• Kurt Schmidt

Workplace People-Pleaser Trap

There is one question from my undergraduate Social Psychology course that still has me thinking more than 20 years later (wow, now I feel old!).

Can human behavior ever be purely altruistic?

I mean, if your supposedly altruistic actions bring you self-satisfaction, are your motivations for helping others pure? And if no one is harmed by your self-satisfaction, does it matter?

This argument has been hashed out in moral philosophy circles ever since the days of Aristotle.

We can see this debate play out in real life, in the form of the office people pleaser. You know the type. People pleasers:

  • are desperate to demonstrate value to the team, so they have a tendency to go beyond a general willingness to lend a hand, pitching in outside their expected scope of work.

  • go out of their way to be liked, which often leads them to defer to others in decision making even when they have more expertise or know there are better opinions out there, or to affirm the opinions of others even if they don’t necessarily agree.

  • sometimes help others even when doing so interferes with their own workload and responsibilities.

These actions are all done in search of approval from their colleagues and managers. (Trust me, I know. I am a recovering people pleaser myself).

While these behaviors may seem altruistic, people pleasers can and do cause harm.

So here’s my case for why it makes sense to be wary of people pleasers in your office, and why you should fight existing tendencies to become one yourself.

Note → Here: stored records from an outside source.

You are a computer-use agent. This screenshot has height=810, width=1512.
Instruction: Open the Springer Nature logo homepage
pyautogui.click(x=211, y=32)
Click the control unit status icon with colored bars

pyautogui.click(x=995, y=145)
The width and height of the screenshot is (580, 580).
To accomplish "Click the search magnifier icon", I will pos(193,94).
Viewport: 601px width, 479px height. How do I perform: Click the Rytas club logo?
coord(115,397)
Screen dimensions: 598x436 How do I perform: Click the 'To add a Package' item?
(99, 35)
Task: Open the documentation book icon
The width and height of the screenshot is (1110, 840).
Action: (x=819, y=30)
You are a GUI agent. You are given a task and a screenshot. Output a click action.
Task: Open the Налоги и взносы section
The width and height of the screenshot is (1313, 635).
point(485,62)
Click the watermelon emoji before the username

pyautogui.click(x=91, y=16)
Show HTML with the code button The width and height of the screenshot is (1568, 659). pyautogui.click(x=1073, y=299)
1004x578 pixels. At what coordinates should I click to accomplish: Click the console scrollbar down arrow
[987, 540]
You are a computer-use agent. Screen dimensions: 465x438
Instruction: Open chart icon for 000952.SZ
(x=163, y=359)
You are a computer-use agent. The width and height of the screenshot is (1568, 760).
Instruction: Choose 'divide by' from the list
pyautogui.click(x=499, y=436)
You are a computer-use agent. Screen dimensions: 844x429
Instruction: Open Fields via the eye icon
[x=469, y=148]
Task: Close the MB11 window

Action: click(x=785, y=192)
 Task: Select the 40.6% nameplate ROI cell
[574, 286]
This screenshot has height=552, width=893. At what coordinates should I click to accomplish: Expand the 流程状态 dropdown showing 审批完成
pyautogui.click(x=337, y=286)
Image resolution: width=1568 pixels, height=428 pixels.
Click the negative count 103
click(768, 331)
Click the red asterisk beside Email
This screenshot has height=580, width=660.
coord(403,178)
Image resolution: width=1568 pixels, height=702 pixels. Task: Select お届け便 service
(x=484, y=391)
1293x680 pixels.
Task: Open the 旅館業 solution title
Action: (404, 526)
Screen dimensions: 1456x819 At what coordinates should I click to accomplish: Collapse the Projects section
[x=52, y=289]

Executive Life Coach Cat Wood observed that people pleasers are actually more focused on getting their own needs met – specifically their needs to feel loved, good enough, or worthy – than in being of service to others.

This is self-defeating in the long term because it leaves people pleasers unable to take full responsibility for themselves. They care so much about being valued by others that they never develop their own sense of self-worth: in other words, by basing their decisions and actions on what other people think, they can’t develop their own unique perspective, skill set, or critical thinking abilities.

People who are helpful and resourceful but aren’t people pleasers fall outside of the definition of pure altruism because their behavior is driven by a desire to make their mark in the office and to be seen as capable and reliable team members. These are the ideal employees and leaders in a workplace.

  • They are not dependent on others for their sense of self-worth; they are driven by knowing that their contributions to the team will help propel the organization forward.

  • Their motivation is to help the company while also boosting their individual standing in the office, potentially leading to professional growth.

By contrast, people pleasers have an extra level of ulterior motivation that is damaging to both themselves and their teams. Their dependence on the actions, opinions, and ideas of others, combined with their inability to gauge the quality and efficacy of their own contributions, limits their value to their team. In the end, people pleasers can’t be seen as reliable and productive because they can’t contribute anything on their own.

Cat Wood summed this idea up perfectly in her article.

“We don’t get to do things to please others when our motive is that we want a specific response from them. That’s selfish.”